*** Data for analysis ***

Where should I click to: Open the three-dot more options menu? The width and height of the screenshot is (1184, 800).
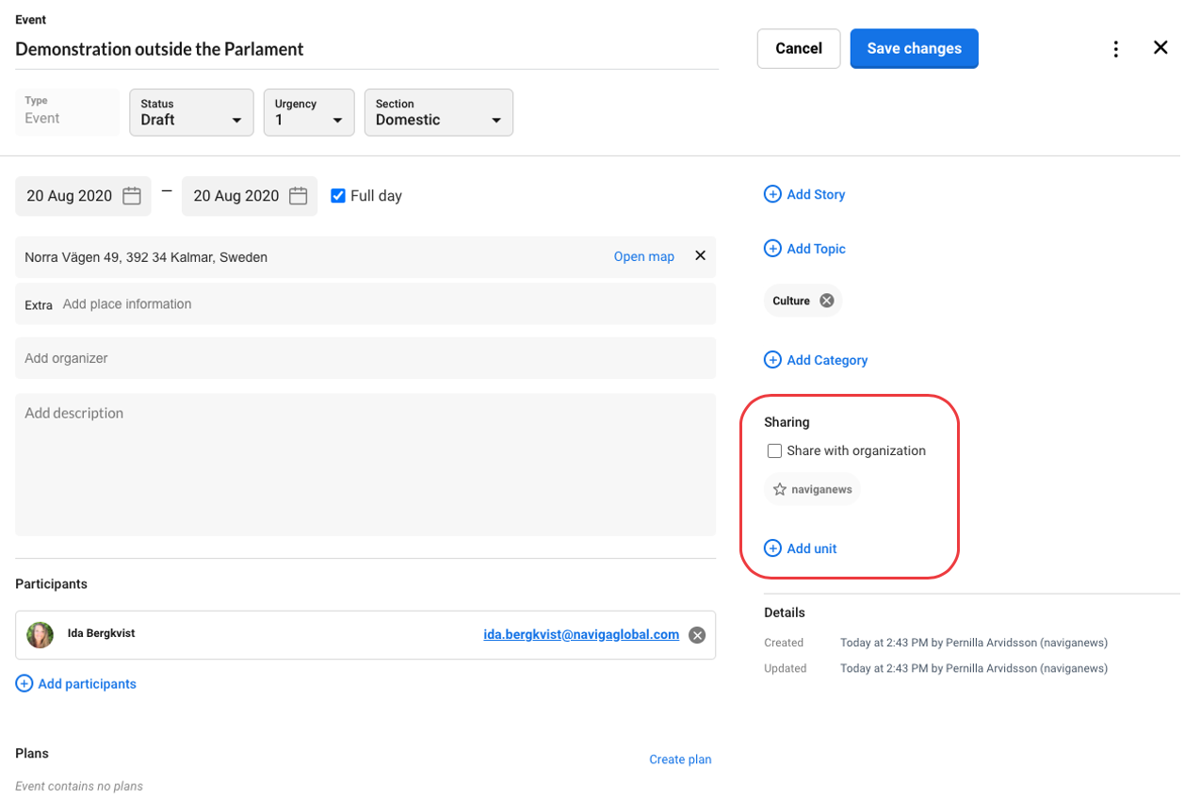pos(1115,49)
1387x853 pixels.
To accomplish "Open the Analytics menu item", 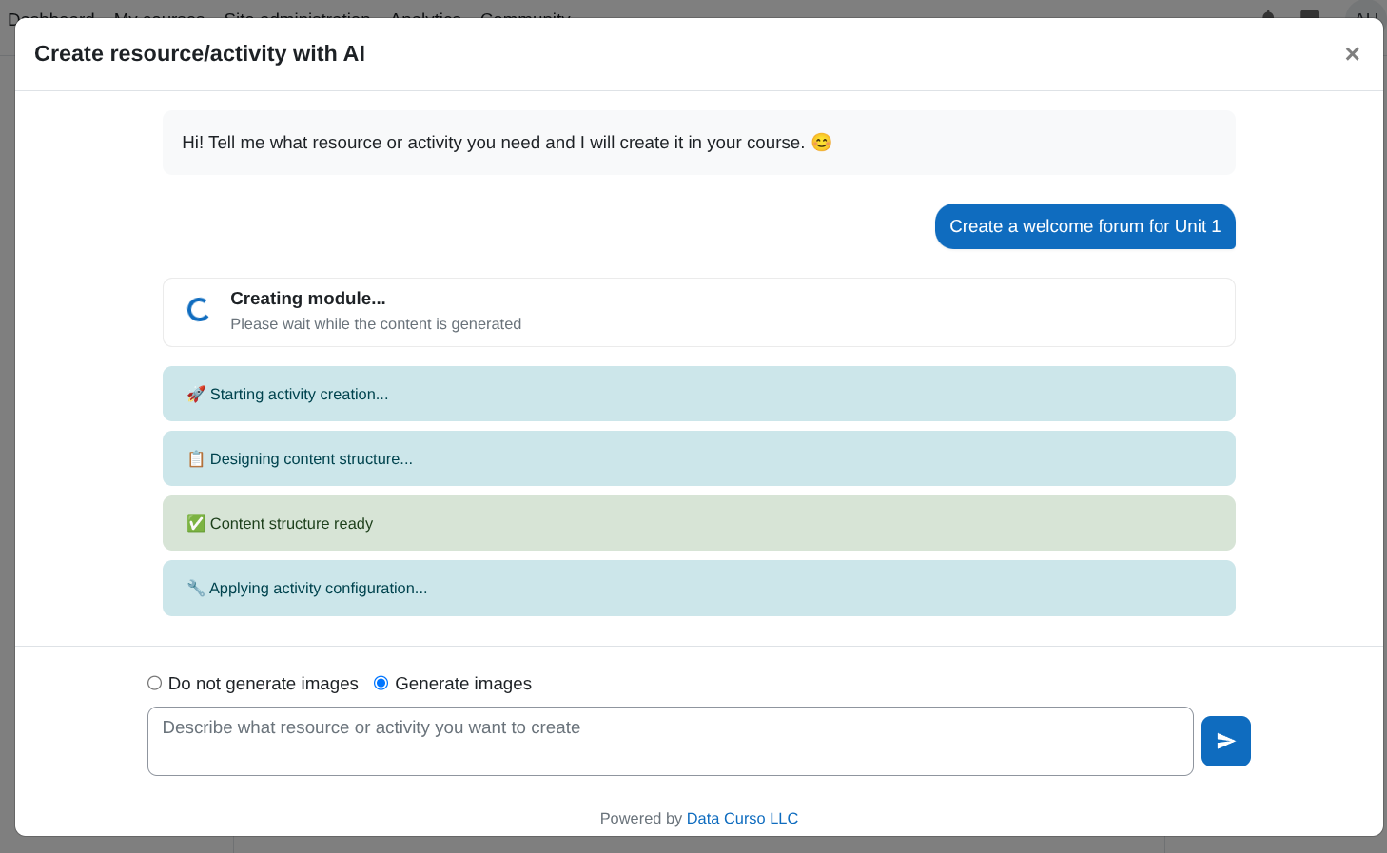I will [425, 18].
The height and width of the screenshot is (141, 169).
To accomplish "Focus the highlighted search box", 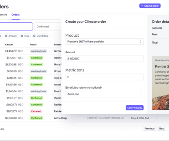I will tap(16, 26).
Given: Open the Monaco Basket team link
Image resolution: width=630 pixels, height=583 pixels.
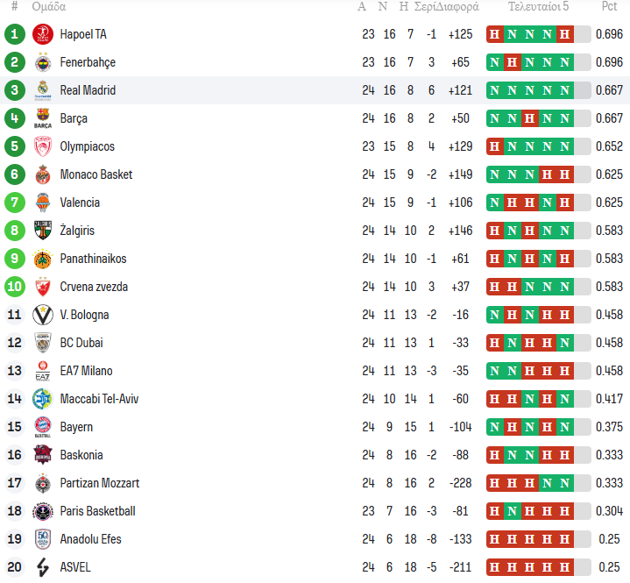Looking at the screenshot, I should [96, 174].
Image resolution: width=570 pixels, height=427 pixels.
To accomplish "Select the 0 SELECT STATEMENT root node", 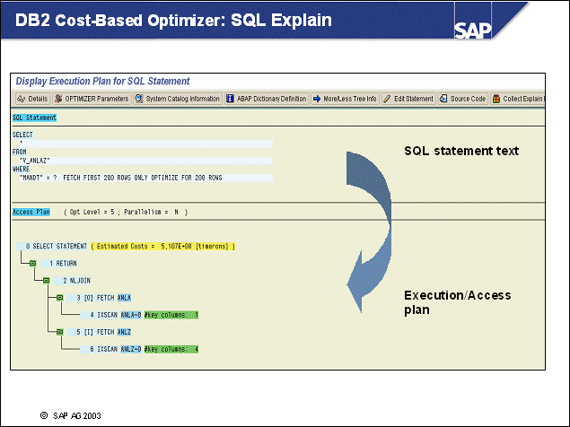I will 57,246.
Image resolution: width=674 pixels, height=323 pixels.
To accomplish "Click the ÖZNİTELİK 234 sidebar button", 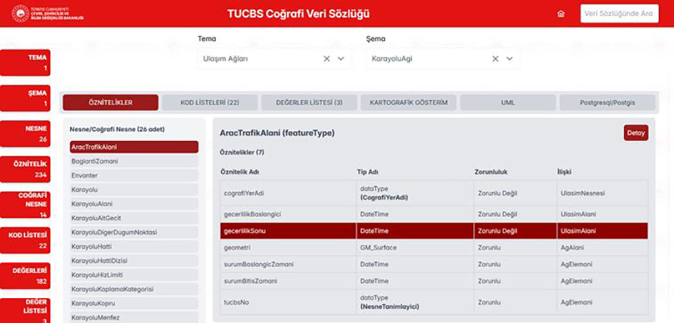I will [x=26, y=169].
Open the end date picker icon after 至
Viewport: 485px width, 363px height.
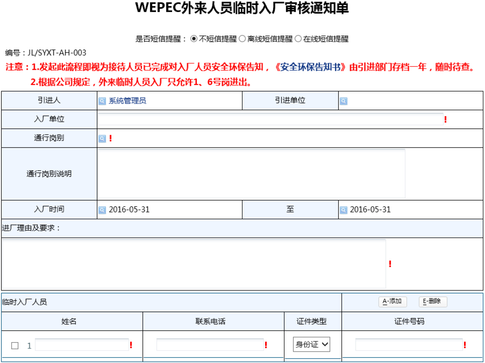point(343,210)
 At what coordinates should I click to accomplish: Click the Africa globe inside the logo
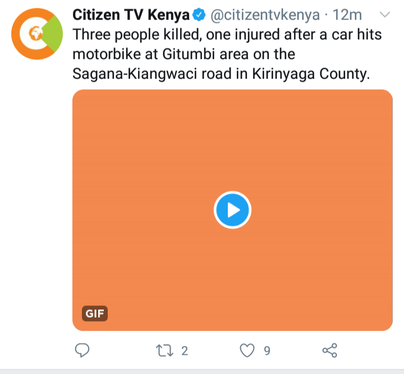[35, 34]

*** End of Data for analysis ***

What is required: What is needed is an exact copy of the lines from the line with "Viewport: 485px width, 363px height." to the end of the data above, both included, without any pictures.

Exercise output:
Viewport: 485px width, 363px height.
point(343,210)
 At what coordinates should I click to accomplish: Click the Africa globe inside the logo
[35, 34]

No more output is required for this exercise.